Reproduce the forum thread on camping trips and baking on a ceramic oven tile word for word, from start to finish.

**Source text:**
◆ ◆ ◆ ◆ ◆

We have our first outing planned this weekend. It's close to home & dealer should something major go wrong. DH winterized and summerized it himself this year......no problems or leaks







.

We have quite a few camping trips planned this year all around the area. Then we have our Disney Cruise planned for June 19-23rd. Then we plan to stay in Florida a few extra days. The countdown is on!

BTW, you guys sure have been busy while I was away. New posts: 10,516! 
I thought it was bad before when I was gone a week. Needless to say, I didn't read them all, but picked out some of the interesting ones. Let me know if I missed anything major.

Have a Great Day!! sunny

Sorry I hi-jacked your thread.....you can have it back now!


----------



## BigBadBrain (Aug 26, 2004)

Welcome back Goldy!

We used a 12in x 12in ceramic floor tile and it cracked right down the middle. Second use it was fine. If you think about it, it makes sense that it would get a crack in the middle - the problem with uneven heat is the gas burner location and shape - it is a single rod burner that extends from the back to the front of the oven. The uneven, rapid heating of the tile from the center would cause it to expand in the center faster than the edges (the same problem with cooking - it burns the middle and doesn't cook the edges). I doubt that after the first crack it will have any other issues.

And it works really well - acid test was brownies; they were perfect. Cooked evenly for the length of a 13 inch pan. After it was cracked we just made sure it was placed back together with no gaps and we baked chicken with no problems.

BBB


----------



## California Jim (Dec 11, 2003)

Good info BBB, make sense to me too. If it cracks just push it back together. It will still deflect alot of the heat around the edges and radiate the rest. So maybe there is hope for baking brownies after all.


----------

◆ ◆ ◆ ◆ ◆

**Collected data:**

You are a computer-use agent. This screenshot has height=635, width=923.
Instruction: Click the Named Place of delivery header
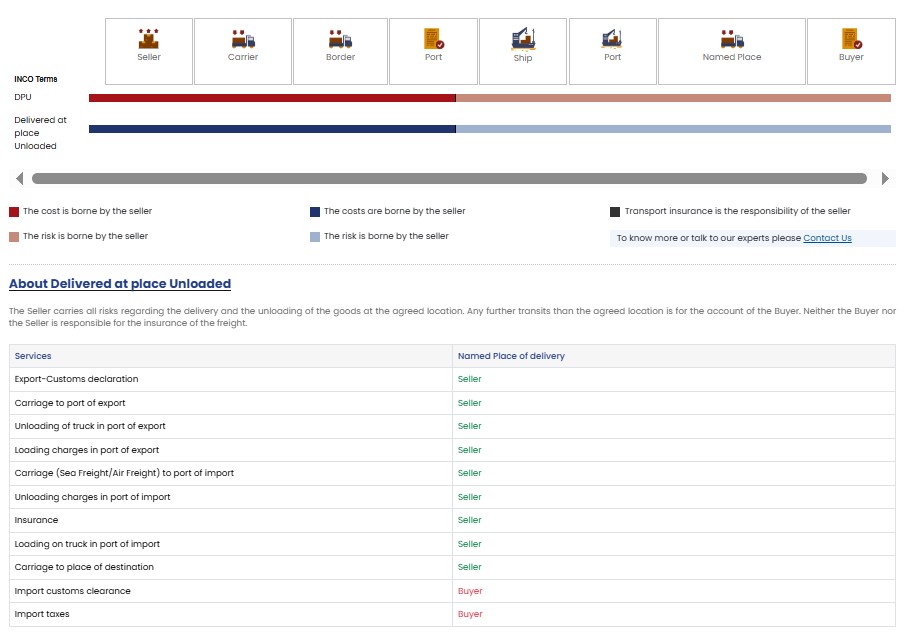click(511, 356)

◆ ◆ ◆ ◆ ◆

**Written answer:**
We have our first outing planned this weekend. It's close to home & dealer should something major go wrong. DH winterized and summerized it himself this year......no problems or leaks







.

We have quite a few camping trips planned this year all around the area. Then we have our Disney Cruise planned for June 19-23rd. Then we plan to stay in Florida a few extra days. The countdown is on!

BTW, you guys sure have been busy while I was away. New posts: 10,516! 
I thought it was bad before when I was gone a week. Needless to say, I didn't read them all, but picked out some of the interesting ones. Let me know if I missed anything major.

Have a Great Day!! sunny

Sorry I hi-jacked your thread.....you can have it back now!


----------



## BigBadBrain (Aug 26, 2004)

Welcome back Goldy!

We used a 12in x 12in ceramic floor tile and it cracked right down the middle. Second use it was fine. If you think about it, it makes sense that it would get a crack in the middle - the problem with uneven heat is the gas burner location and shape - it is a single rod burner that extends from the back to the front of the oven. The uneven, rapid heating of the tile from the center would cause it to expand in the center faster than the edges (the same problem with cooking - it burns the middle and doesn't cook the edges). I doubt that after the first crack it will have any other issues.

And it works really well - acid test was brownies; they were perfect. Cooked evenly for the length of a 13 inch pan. After it was cracked we just made sure it was placed back together with no gaps and we baked chicken with no problems.

BBB


----------



## California Jim (Dec 11, 2003)

Good info BBB, make sense to me too. If it cracks just push it back together. It will still deflect alot of the heat around the edges and radiate the rest. So maybe there is hope for baking brownies after all.


----------